# What you are asked to do
Give the lines of the material verbatim, from the first line to the line with "Open the Navigate menu", including both.
************
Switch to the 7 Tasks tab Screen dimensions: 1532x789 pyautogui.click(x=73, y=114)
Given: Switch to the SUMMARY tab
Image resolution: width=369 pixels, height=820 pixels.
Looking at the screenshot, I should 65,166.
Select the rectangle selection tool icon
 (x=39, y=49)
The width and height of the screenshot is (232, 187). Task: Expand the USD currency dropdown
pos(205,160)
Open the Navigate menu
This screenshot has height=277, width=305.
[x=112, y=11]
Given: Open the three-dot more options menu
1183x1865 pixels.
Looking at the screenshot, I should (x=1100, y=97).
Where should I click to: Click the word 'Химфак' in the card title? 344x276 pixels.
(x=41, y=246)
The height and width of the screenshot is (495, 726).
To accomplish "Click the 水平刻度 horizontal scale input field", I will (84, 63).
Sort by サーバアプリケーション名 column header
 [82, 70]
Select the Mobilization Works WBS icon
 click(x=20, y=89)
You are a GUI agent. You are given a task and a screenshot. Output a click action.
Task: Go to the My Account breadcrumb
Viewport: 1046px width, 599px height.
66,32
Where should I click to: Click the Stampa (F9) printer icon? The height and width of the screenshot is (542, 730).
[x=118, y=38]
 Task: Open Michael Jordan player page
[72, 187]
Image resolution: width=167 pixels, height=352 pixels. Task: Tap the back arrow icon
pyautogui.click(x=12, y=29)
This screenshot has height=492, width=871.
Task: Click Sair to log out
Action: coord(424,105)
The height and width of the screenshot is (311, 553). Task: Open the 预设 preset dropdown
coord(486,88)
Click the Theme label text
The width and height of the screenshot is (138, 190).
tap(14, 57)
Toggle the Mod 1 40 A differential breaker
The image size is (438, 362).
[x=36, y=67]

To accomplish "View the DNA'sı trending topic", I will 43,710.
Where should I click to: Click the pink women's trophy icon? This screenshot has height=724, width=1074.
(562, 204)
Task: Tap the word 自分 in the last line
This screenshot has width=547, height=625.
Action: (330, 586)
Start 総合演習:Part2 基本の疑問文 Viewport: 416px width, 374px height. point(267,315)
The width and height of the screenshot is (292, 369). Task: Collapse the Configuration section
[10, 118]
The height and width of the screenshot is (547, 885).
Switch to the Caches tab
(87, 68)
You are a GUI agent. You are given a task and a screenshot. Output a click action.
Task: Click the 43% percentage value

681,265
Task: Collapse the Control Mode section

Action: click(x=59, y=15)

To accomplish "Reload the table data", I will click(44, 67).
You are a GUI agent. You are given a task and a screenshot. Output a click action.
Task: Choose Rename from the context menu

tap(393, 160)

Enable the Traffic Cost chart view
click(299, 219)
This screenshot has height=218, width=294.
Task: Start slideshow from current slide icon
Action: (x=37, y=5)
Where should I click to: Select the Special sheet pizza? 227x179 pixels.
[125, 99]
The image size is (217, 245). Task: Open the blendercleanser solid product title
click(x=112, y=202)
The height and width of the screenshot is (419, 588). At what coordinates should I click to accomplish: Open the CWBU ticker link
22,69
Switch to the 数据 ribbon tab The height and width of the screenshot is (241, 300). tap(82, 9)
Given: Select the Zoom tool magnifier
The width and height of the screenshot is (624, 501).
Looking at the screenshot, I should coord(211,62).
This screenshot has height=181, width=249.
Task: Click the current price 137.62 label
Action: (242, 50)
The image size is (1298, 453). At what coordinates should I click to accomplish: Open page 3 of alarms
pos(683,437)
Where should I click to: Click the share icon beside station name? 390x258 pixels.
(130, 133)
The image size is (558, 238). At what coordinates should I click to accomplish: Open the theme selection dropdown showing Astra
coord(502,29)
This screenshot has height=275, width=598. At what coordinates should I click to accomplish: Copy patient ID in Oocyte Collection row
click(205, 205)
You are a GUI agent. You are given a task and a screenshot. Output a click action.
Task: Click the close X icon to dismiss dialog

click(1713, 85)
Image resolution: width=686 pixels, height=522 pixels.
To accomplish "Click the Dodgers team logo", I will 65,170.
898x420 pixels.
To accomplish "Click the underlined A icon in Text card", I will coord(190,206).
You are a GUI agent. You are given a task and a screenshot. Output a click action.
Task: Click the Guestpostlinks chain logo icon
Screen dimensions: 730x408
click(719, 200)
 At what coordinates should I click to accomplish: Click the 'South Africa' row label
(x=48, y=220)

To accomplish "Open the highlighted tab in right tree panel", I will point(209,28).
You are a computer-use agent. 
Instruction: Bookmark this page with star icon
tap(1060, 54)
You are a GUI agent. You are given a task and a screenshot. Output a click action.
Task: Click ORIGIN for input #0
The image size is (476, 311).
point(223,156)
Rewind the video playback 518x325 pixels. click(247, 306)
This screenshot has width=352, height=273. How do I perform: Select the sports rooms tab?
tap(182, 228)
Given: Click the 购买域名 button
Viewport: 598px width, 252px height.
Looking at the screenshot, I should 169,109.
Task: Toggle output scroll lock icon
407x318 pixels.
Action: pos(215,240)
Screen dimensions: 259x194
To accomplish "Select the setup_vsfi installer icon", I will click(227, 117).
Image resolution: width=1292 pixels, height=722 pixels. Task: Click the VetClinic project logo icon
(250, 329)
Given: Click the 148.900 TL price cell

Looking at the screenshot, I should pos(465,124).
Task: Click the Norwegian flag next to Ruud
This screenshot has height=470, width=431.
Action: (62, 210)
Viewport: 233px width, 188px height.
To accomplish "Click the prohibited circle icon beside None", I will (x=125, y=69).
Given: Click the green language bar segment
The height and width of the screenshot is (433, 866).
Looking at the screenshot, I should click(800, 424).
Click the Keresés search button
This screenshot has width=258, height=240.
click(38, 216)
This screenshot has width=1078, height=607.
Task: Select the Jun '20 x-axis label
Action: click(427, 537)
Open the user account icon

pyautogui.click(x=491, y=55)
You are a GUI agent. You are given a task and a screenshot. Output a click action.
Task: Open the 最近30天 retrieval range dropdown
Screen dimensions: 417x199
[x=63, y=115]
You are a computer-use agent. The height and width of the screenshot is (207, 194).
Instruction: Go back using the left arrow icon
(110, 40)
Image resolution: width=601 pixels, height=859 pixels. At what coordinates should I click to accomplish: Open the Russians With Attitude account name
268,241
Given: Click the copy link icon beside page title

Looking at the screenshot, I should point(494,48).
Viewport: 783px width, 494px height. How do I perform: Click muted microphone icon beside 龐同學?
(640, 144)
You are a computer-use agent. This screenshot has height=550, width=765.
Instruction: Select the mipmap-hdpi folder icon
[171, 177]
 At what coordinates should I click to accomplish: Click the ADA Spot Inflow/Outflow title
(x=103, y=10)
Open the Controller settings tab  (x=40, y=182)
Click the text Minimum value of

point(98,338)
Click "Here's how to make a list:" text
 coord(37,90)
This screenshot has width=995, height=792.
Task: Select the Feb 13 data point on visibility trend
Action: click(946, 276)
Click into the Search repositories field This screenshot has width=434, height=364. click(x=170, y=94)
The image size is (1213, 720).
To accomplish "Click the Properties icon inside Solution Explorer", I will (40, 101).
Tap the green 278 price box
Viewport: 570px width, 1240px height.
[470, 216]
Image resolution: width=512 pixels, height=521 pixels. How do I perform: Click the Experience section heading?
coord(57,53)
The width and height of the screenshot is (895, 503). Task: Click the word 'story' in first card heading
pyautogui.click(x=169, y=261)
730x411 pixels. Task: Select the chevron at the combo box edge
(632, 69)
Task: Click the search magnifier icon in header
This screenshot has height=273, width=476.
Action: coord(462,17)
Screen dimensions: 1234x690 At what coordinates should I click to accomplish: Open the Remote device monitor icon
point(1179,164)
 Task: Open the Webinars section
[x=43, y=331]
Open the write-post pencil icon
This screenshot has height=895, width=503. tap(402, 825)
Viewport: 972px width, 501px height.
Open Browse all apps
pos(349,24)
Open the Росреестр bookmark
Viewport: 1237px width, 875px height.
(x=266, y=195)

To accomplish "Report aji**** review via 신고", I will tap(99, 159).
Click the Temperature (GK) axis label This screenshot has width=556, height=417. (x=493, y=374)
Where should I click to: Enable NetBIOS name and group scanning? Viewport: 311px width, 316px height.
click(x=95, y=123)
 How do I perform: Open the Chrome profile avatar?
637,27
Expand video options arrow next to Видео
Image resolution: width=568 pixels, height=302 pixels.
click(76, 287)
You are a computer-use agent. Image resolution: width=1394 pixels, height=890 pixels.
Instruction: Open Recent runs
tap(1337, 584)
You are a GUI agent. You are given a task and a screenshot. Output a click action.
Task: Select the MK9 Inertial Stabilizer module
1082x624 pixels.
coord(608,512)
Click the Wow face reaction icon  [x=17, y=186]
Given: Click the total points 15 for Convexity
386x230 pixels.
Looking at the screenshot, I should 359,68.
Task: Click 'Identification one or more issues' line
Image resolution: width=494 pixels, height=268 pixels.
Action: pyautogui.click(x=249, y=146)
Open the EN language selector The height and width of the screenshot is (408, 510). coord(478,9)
************
# Task answer
Switch to the 7 Tasks tab Screen dimensions: 1532x789 pyautogui.click(x=73, y=114)
Given: Switch to the SUMMARY tab
Image resolution: width=369 pixels, height=820 pixels.
Looking at the screenshot, I should 65,166.
Select the rectangle selection tool icon
 (x=39, y=49)
The width and height of the screenshot is (232, 187). Task: Expand the USD currency dropdown
pos(205,160)
Open the Navigate menu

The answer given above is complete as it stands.